Finlande - Suède (26 février 2006)

 

Finale des Jeux Olympiques de Turin 2006.

Voir un Suède-Finlande en finale des Jeux Olympiques a mis les deux pays en ébullition. Les médias suédois parlent du match du siècle, et du plus grand évènement du sport suédois depuis la finale de Coupe du monde de football Suède-Brésil en 1958. Les journaux populaires pimentent le derby en chambrant, dans le style de la presse anglaise. Le tabloïd Expressen a ainsi mis en une hier une photo de formulaire d'immigration en recommandant aux Finlandais de remplir ce document avant l'heure de la finale s'ils veulent pouvoir savourer une médaille d'or olympique... Ces provocations n'empêchent pas les experts suédois d'être lucides, et même eux, théoriquement les maîtres de la tactique, reconnaissent que la Finlande a réussi un match tactiquement parfait contre les Russes, et la placent comme favorite.

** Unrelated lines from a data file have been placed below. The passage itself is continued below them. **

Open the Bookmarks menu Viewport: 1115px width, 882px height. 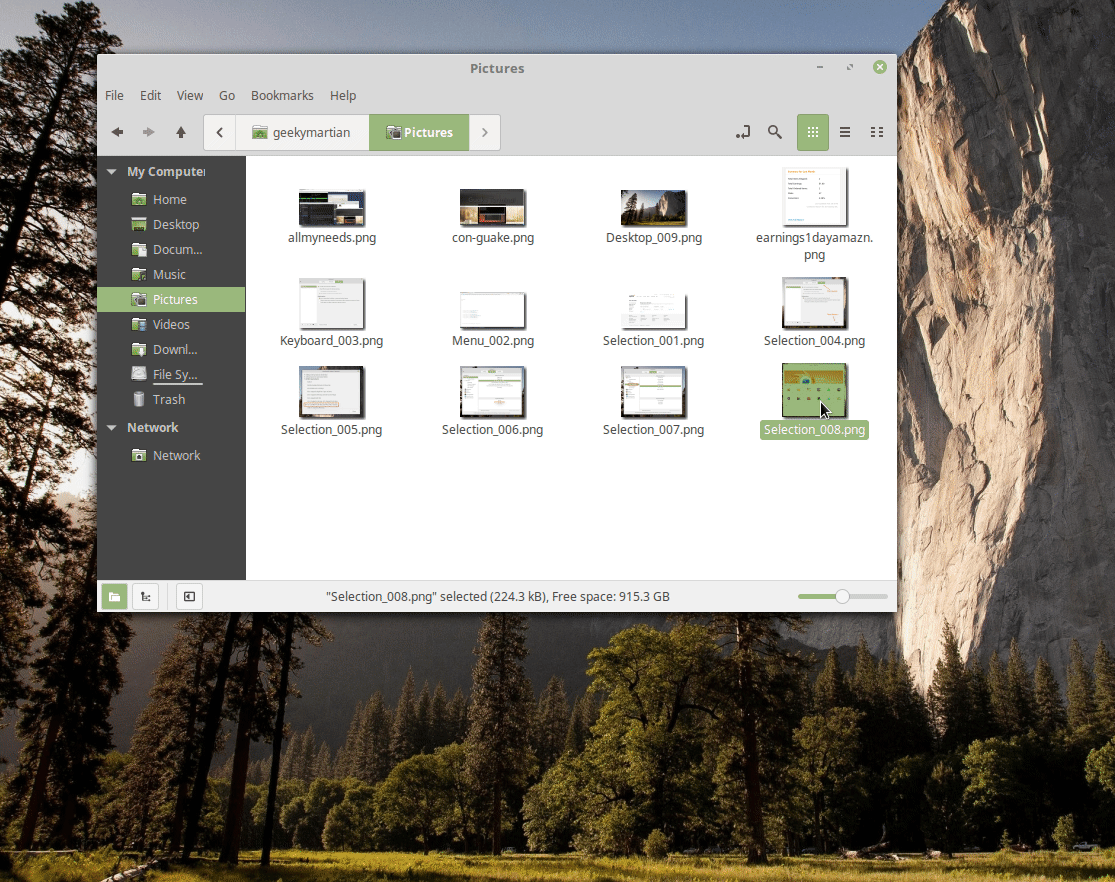pos(282,96)
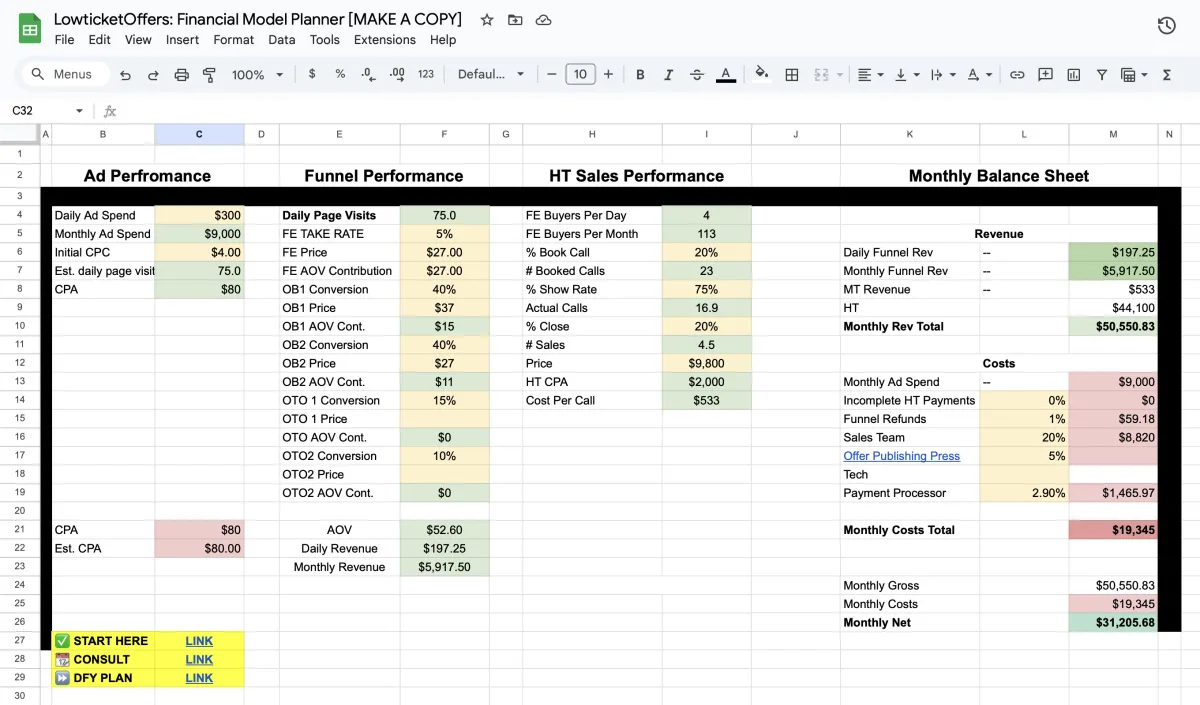Viewport: 1200px width, 705px height.
Task: Click the paint format roller icon
Action: [x=209, y=74]
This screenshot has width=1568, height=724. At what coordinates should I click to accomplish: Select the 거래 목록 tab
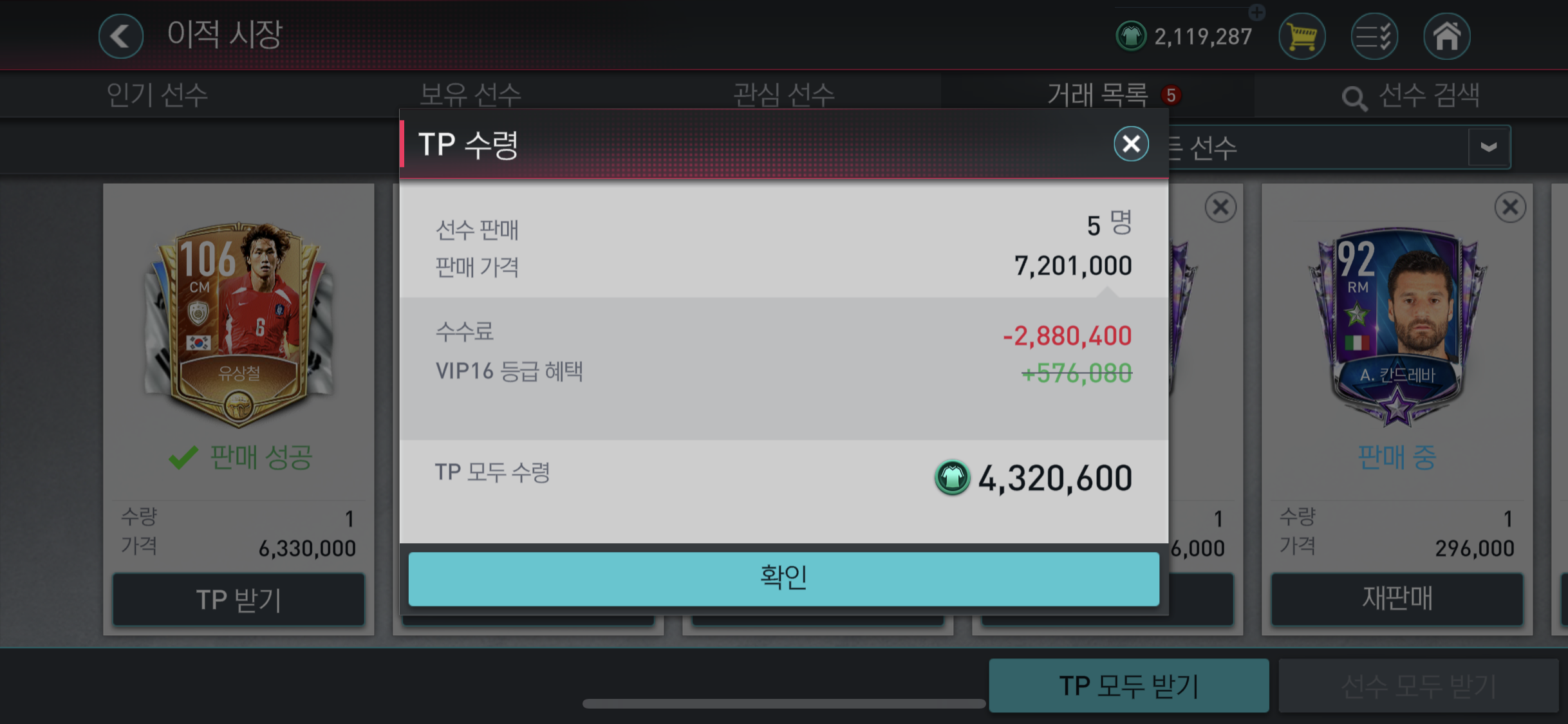[1097, 95]
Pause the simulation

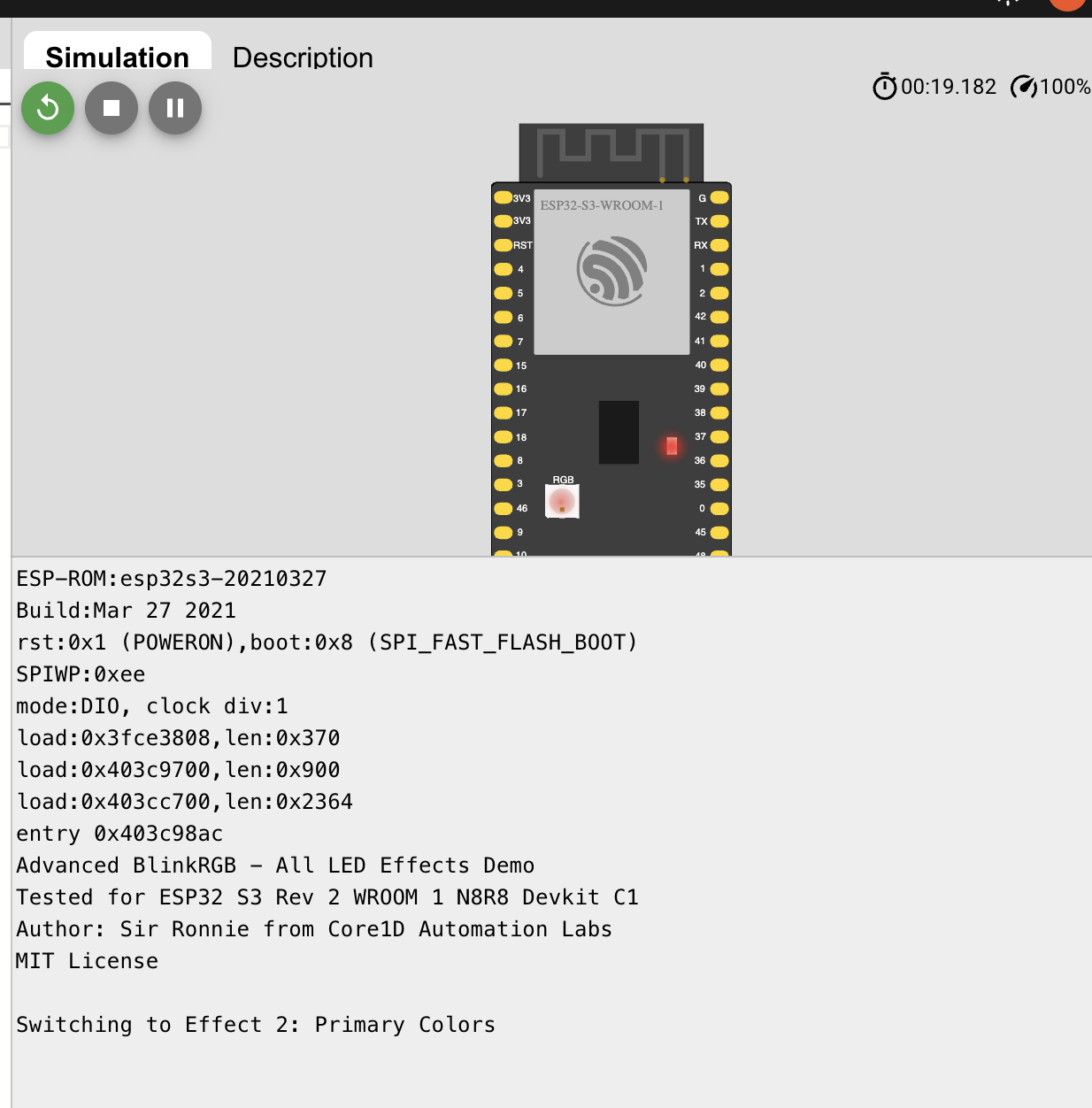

De leur côté, les Finlandais sont beaucoup plus calmes et sobres. Nul ne veut s'avancer à une prédiction ou à un mot de trop, et chacun attend fébrilement cette conclusion en apothéose ou cette fin amère d'une quinzaine olympique où la Finlande n'a pour l'instant remporté aucune médaille d'or.

En se référant à leurs précédentes confrontations, on peut tout attendre de cette finale idéale entre les deux nations nordiques : un match exceptionnel ou bien un duel défensif et fermé. Le premier tiers-temps préfigure plutôt la seconde hypothèse. Les deux équipes sont crispées, elles s'observent et se jaugent. La moindre faute a son importance. Hävelid accroche Ruutu, mais le jeu de puissance finlandais n'arrive pas à se développer et une passe d'Olli Jokinen est même interceptée par Axelsson pour une contre-attaque. Les Suédois sont un peu plus dangereux pendant une prison de Laaksonen avec un tour de cage du revers de Mats Sundin. La deuxième supériorité finlandaise, pour une faute de Jörgen Jönsson sur une bonne action de Niklas Hagman, est la bonne. Un lancer de la bleue de Kimmo Timonen trompe Henrik Lundqvist grâce à un écran bondissant de Saku Koivu (1-0 à 14'45"). La répression de l'accrochage frappe douloureusement les Suédois, et Fredrik Modin est le troisième à y succomber, une faute encore plus rageante car elle a été commise en zone offensive sur Berg. Vingt minutes conformes au plan de jeu appliqué par les Finlandais depuis deux semaines : la proie est dans leur toile grâce à cet important premier but, il leur reste encore à l'étouffer avec leur jeu défensif.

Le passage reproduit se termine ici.